• _Problem to work on_:
Can you write out all the rows below again, requests included, with 23 added to each coordinate in the answers and the pictures left out?

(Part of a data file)
[Start]

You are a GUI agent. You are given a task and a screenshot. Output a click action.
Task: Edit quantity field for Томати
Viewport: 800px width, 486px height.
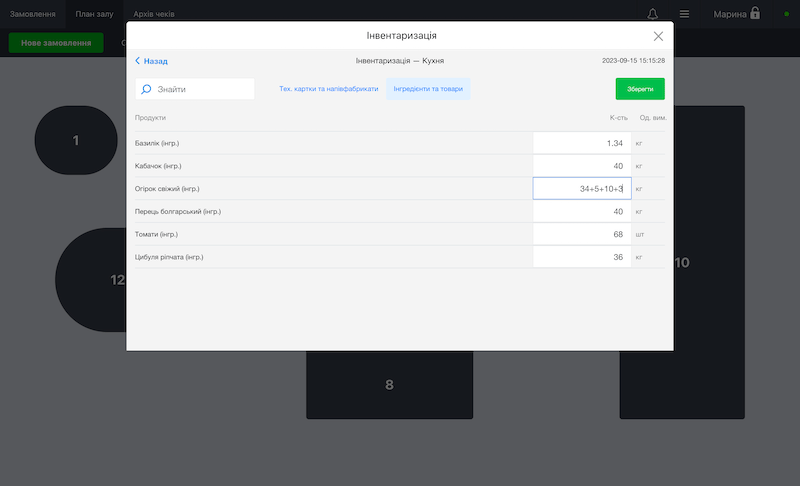(582, 234)
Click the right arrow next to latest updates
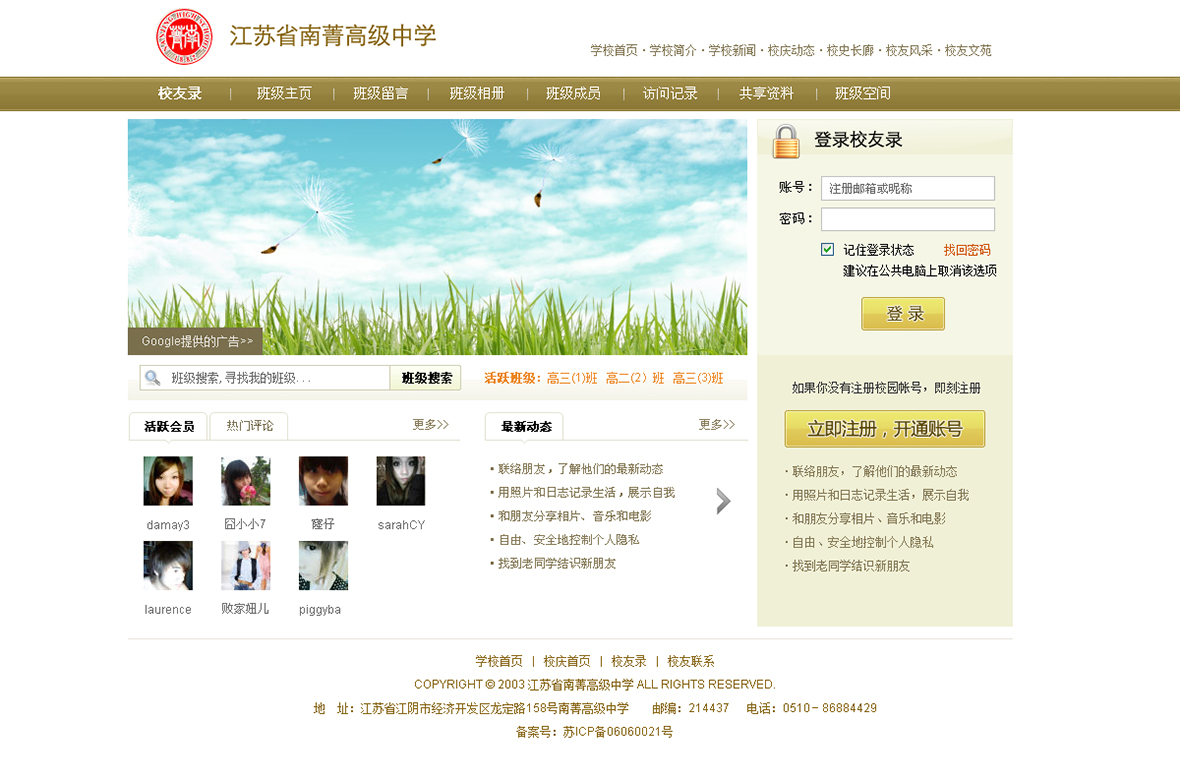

[End]

• _Result for this task_:
You are a GUI agent. You are given a task and a screenshot. Output a click action.
Task: Edit quantity field for Томати
Viewport: 800px width, 486px height.
(605, 257)
Click the right arrow next to latest updates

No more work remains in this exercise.